Es casi imposible describir el dolor de perder a tu padre por un asesinato sin sentido, o la ira y el temor de saber que el asesino sigue libre. Debido al fracaso de la policía y los fiscales, le tocó a la familia Carvajal investigar por su propia cuenta este crimen atroz. Y luego volvieron a ser víctimas, amenazados tan seriamente que se vieron obligados a abandonar no solo su comunidad, sino que fueron obligados a exiliarse en el extranjero, separando la familia una vez más.

El Estado de Colombia tiene la oportunidad de enmendar sus errores y demostrar que está dispuesto a enfrentar la corrosión de la impunidad que rodea los casos de violencia contra periodistas.

Aplaudimos al Estado colombiano por dar el primer paso hacia la justicia hoy, reconociendo su error y asumiendo la responsabilidad por no haber actuado.

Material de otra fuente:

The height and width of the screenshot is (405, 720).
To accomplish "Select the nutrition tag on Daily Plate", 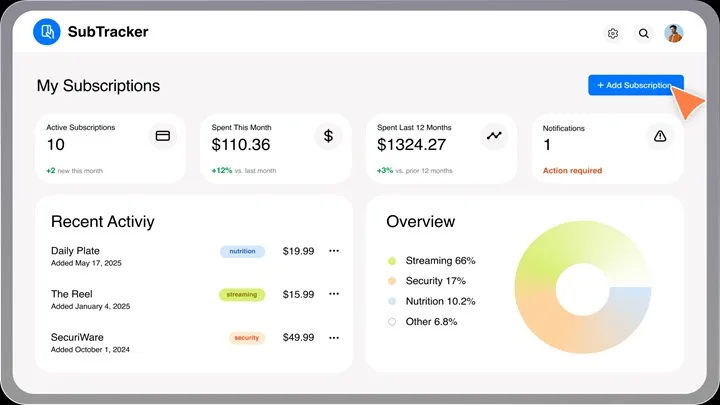I will (x=242, y=251).
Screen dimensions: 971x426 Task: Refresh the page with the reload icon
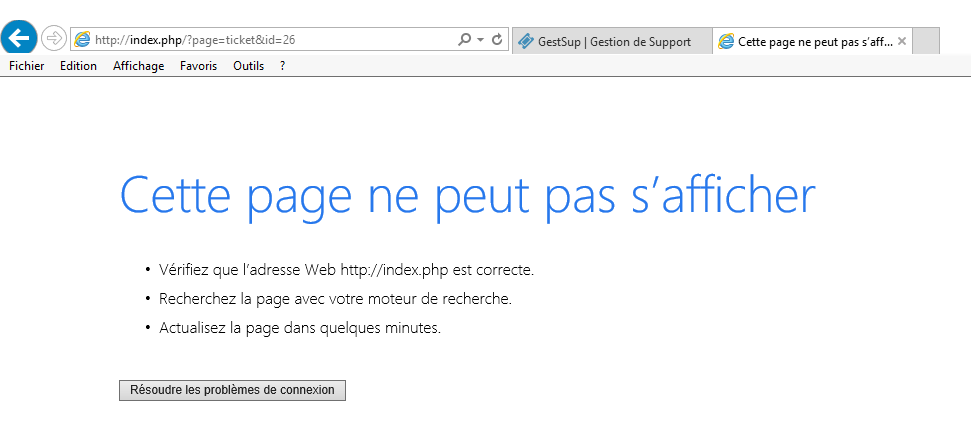(x=497, y=40)
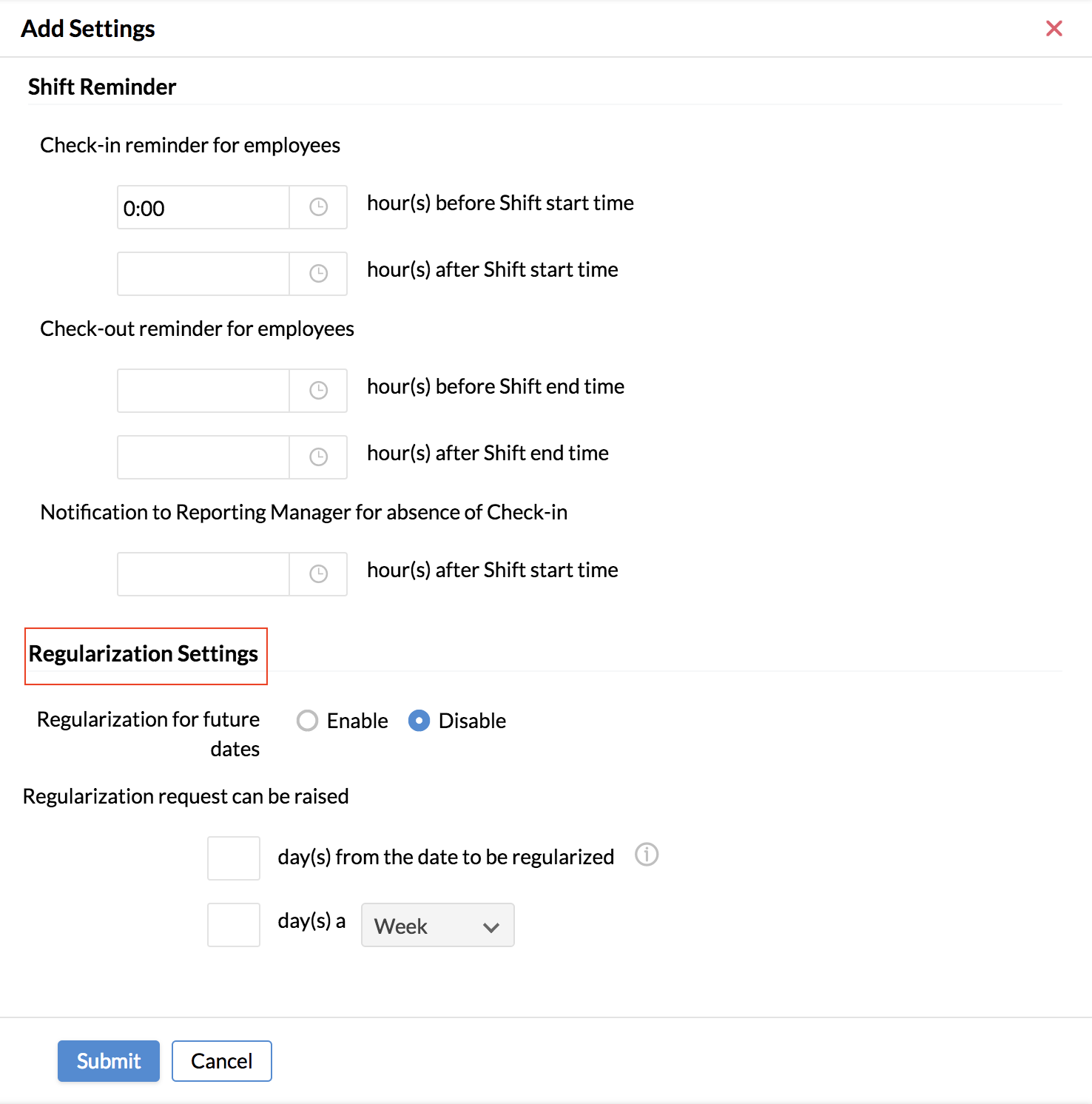The image size is (1092, 1104).
Task: Click info icon beside date to be regularized
Action: [647, 855]
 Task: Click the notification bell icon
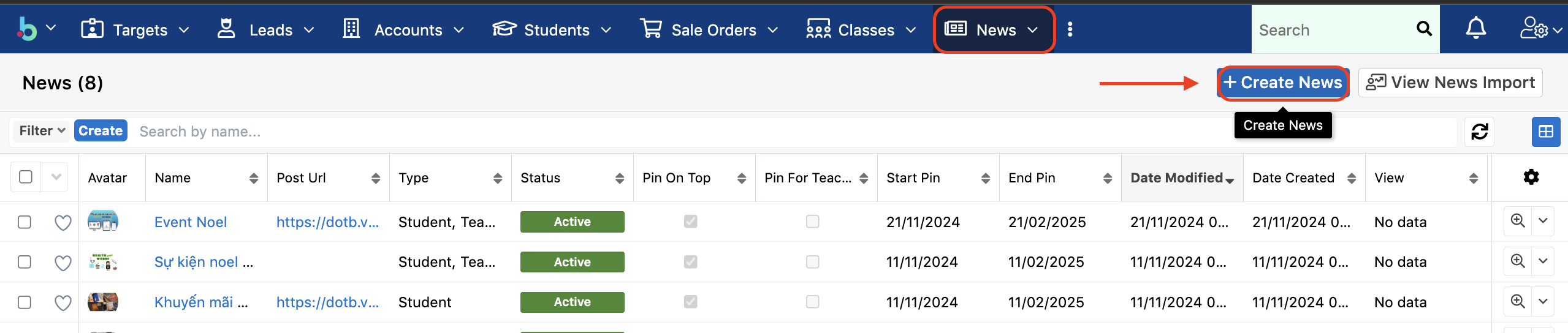(1475, 29)
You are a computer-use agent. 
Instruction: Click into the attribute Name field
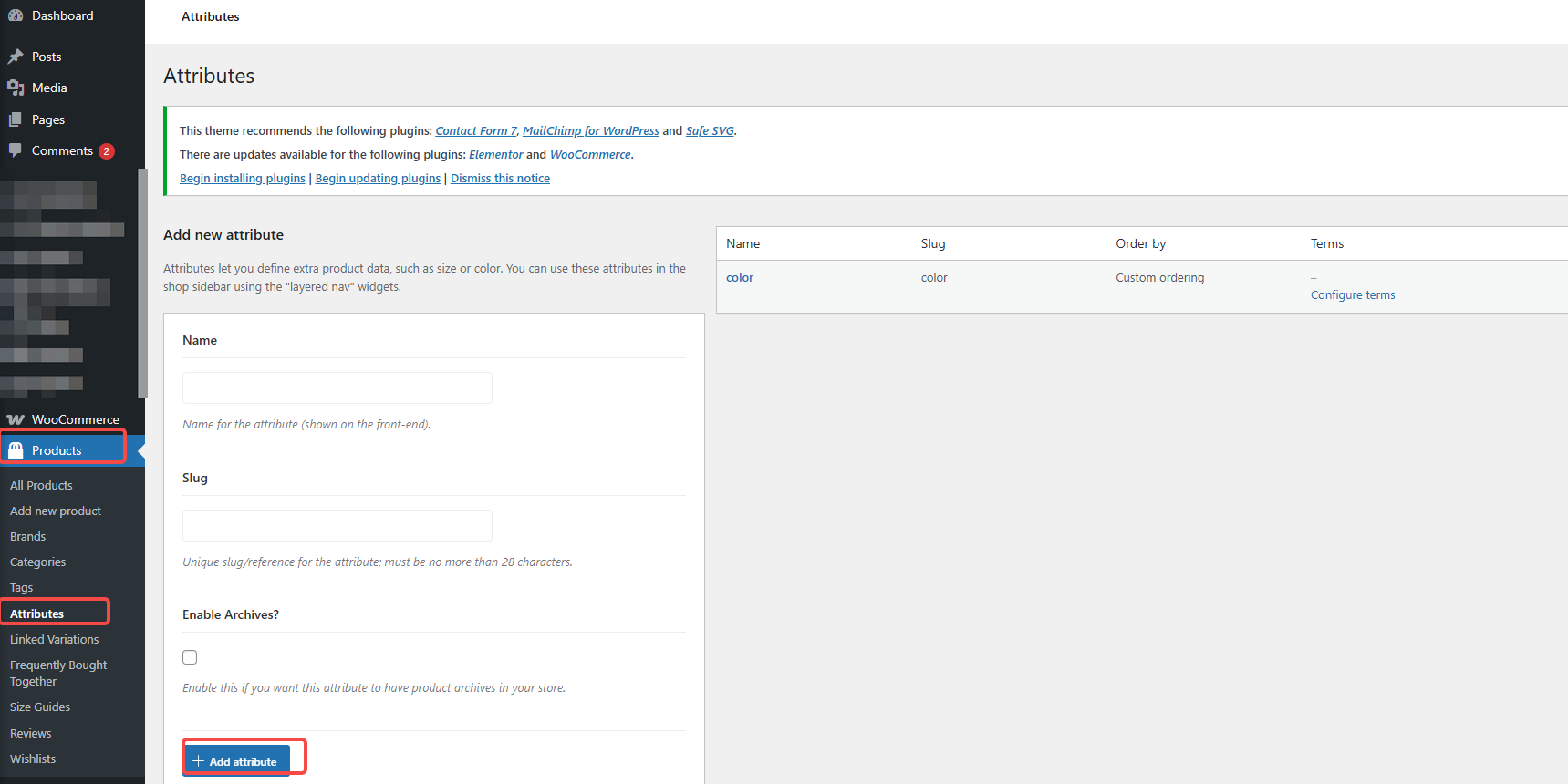coord(337,387)
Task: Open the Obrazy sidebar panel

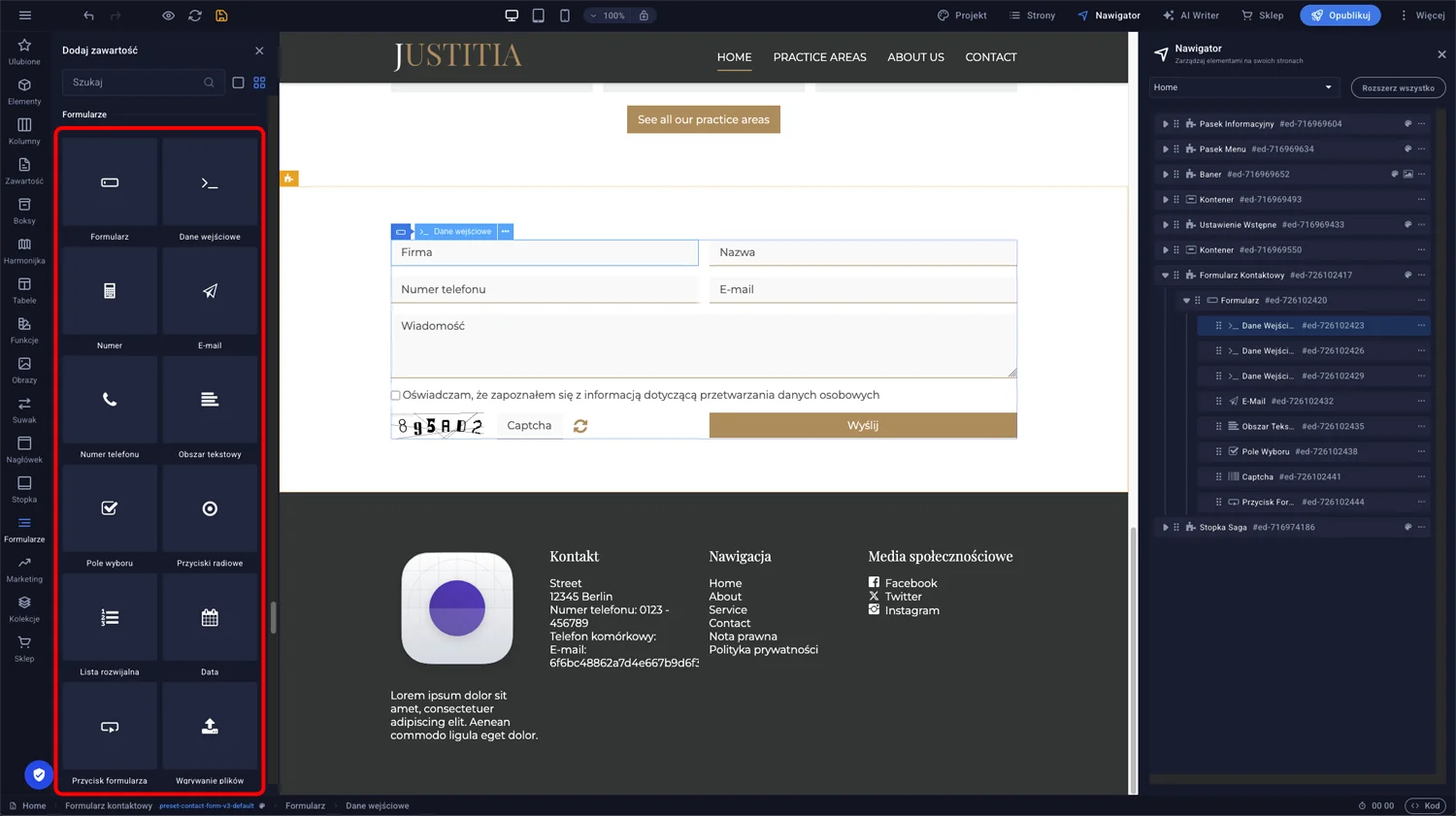Action: [24, 370]
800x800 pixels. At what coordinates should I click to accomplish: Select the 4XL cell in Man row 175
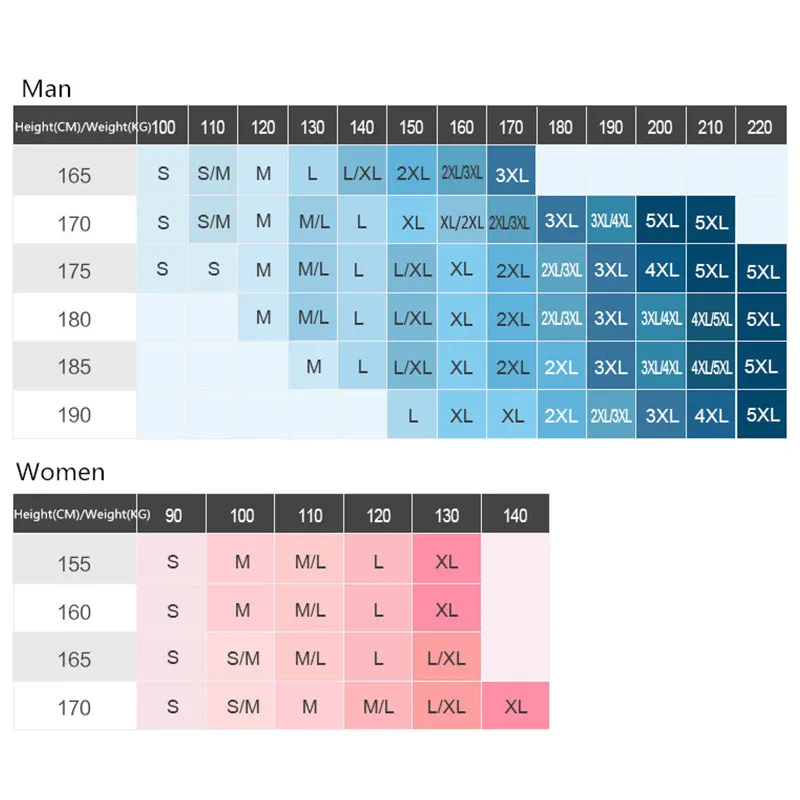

Este es un primer paso, pero no debe ser el último.

Ahora, el Estado debe investigar el caso y asegurar que los responsables del asesinato de Nelson Carvajal sean identificados y castigados.

Ese deber de investigar los hechos no se limita al asesinato de Nelson. Debe incluir la investigación y la responsabilidad de todas las amenazas subsiguientes sufridas por los miembros de la familia Carvajal.

La sentencia emitida por la Corte Interamericana en este caso hace un año es una hoja de ruta importante que debe seguir el Estado, y las medidas de reparación ordenadas por la Corte son muy claras. Continuaremos trabajando junto a la familia Carvajal y la Sociedad Interamericana de Prensa para garantizar que el fallo se cumpla en su totalidad. La familia lo merece, y la sociedad colombiana no merece menos.

Colombia está en una coyuntura increíble en este momento. A pesar de sus debilidades, el acuerdo de paz con las FARC es un logro extremadamente importante para Colombia y para nuestro mundo.

Colombia tiene la oportunidad de construir un futuro de paz e inclusión, la oportunidad de corregir los errores y crear un entorno seguro y propicio para la sociedad civil y los periodistas.

No podemos permanecer en silencio ante la cantidad alarmante de líderes sociales que han sido asesinados solo este año. Esta no es la paz que anhelamos.

El Gobierno debe garantizar que los defensores de los derechos humanos y los periodistas estén protegidos de manera efectiva. Esta es la única forma de reparar el tejido de la sociedad y reconstruir la confianza en las instituciones del Estado, la confianza en la administración de la justicia y la confianza en la voluntad del Estado para garantizar que las voces que le hablan con la verdad al poder, tal como lo hizo Nelson durante su vida, sean protegidas de aquellos que tienen interés en silenciarlas.

Reflexionando sobre las vidas de Nelson Carvajal y de Robert Kennedy quisiera terminar con estas palabras de Stephen Spender:

Pienso continuamente en aquellos que fueron verdaderamente grandes.

Los nombres de los que en sus vidas lucharon por la vida,

Quienes llevaban en sus corazones el centro del fuego.

Nacidos del sol, viajaron un rato hacia el sol.

Y dejaron el vívido aire firmado con su honor.